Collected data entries
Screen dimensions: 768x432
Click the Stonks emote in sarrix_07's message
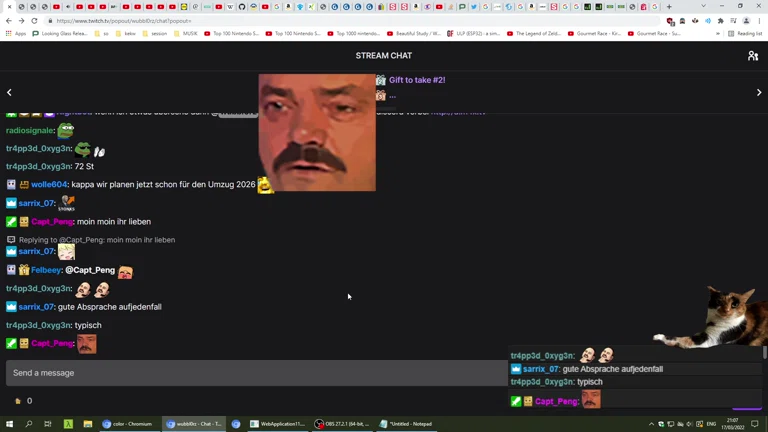[x=66, y=203]
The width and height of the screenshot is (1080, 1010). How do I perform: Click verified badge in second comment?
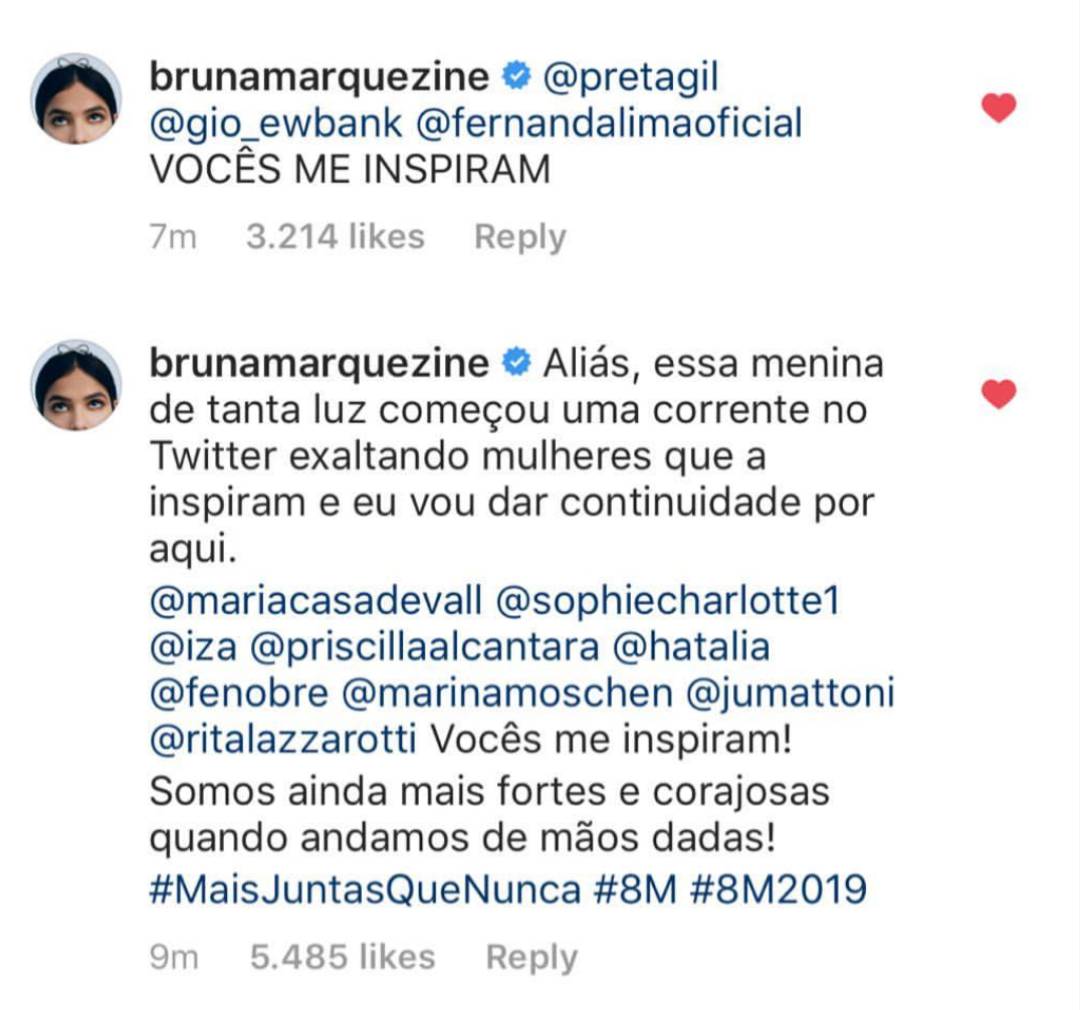(x=516, y=363)
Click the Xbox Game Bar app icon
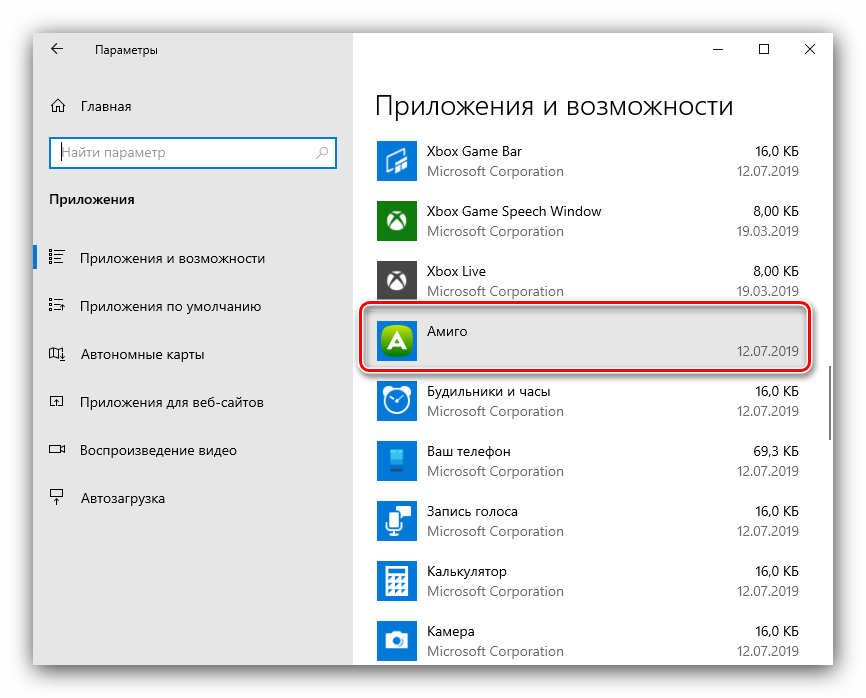Image resolution: width=866 pixels, height=698 pixels. 395,161
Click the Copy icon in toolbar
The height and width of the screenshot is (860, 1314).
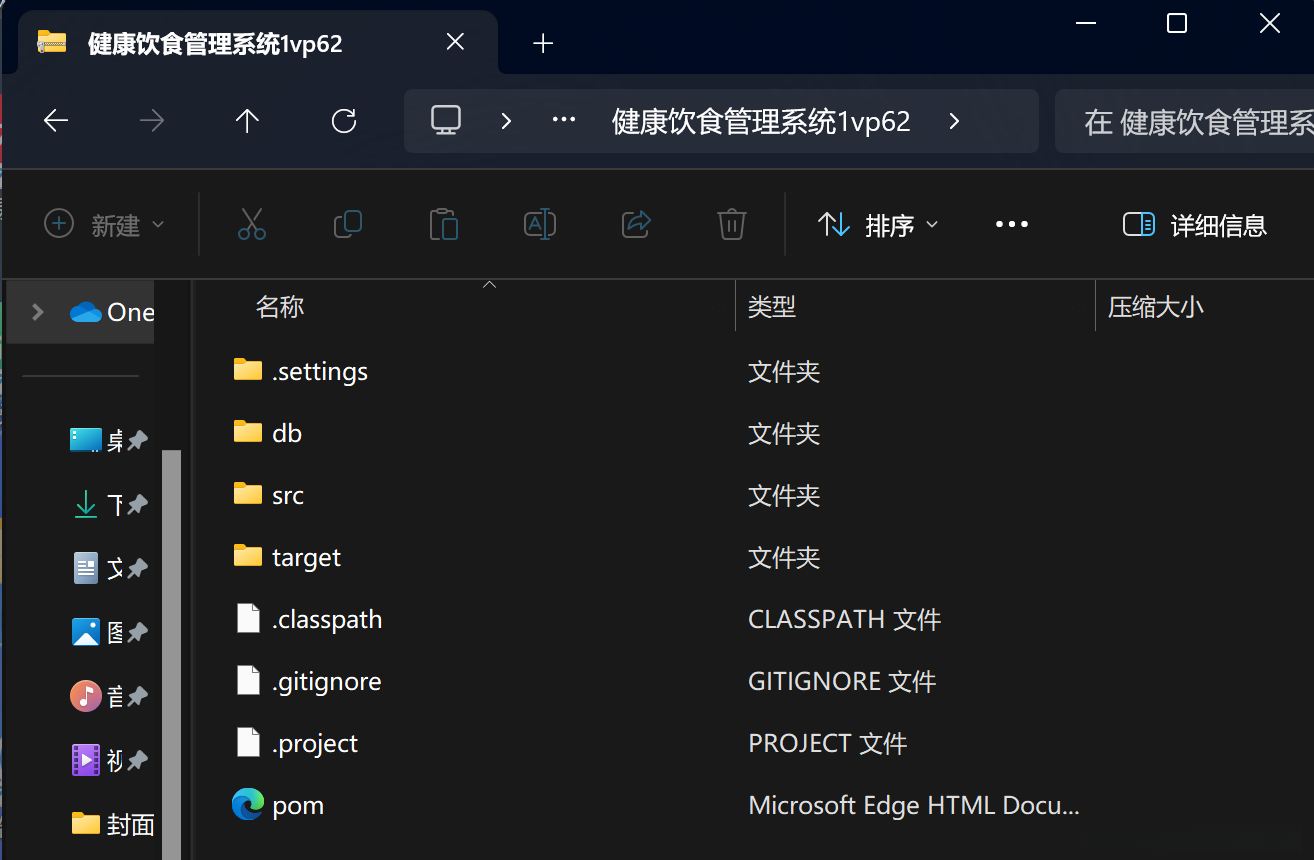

• _Prompt_
Your answer is all of the records restated word for word, pictures excluded.

• _Task answer_
Screen dimensions: 768x432
Click the Stonks emote in sarrix_07's message
[x=66, y=203]
The width and height of the screenshot is (1080, 1010). How do I perform: Click verified badge in second comment?
(x=516, y=363)
Click the Xbox Game Bar app icon
Image resolution: width=866 pixels, height=698 pixels. 395,161
Click the Copy icon in toolbar
The height and width of the screenshot is (860, 1314).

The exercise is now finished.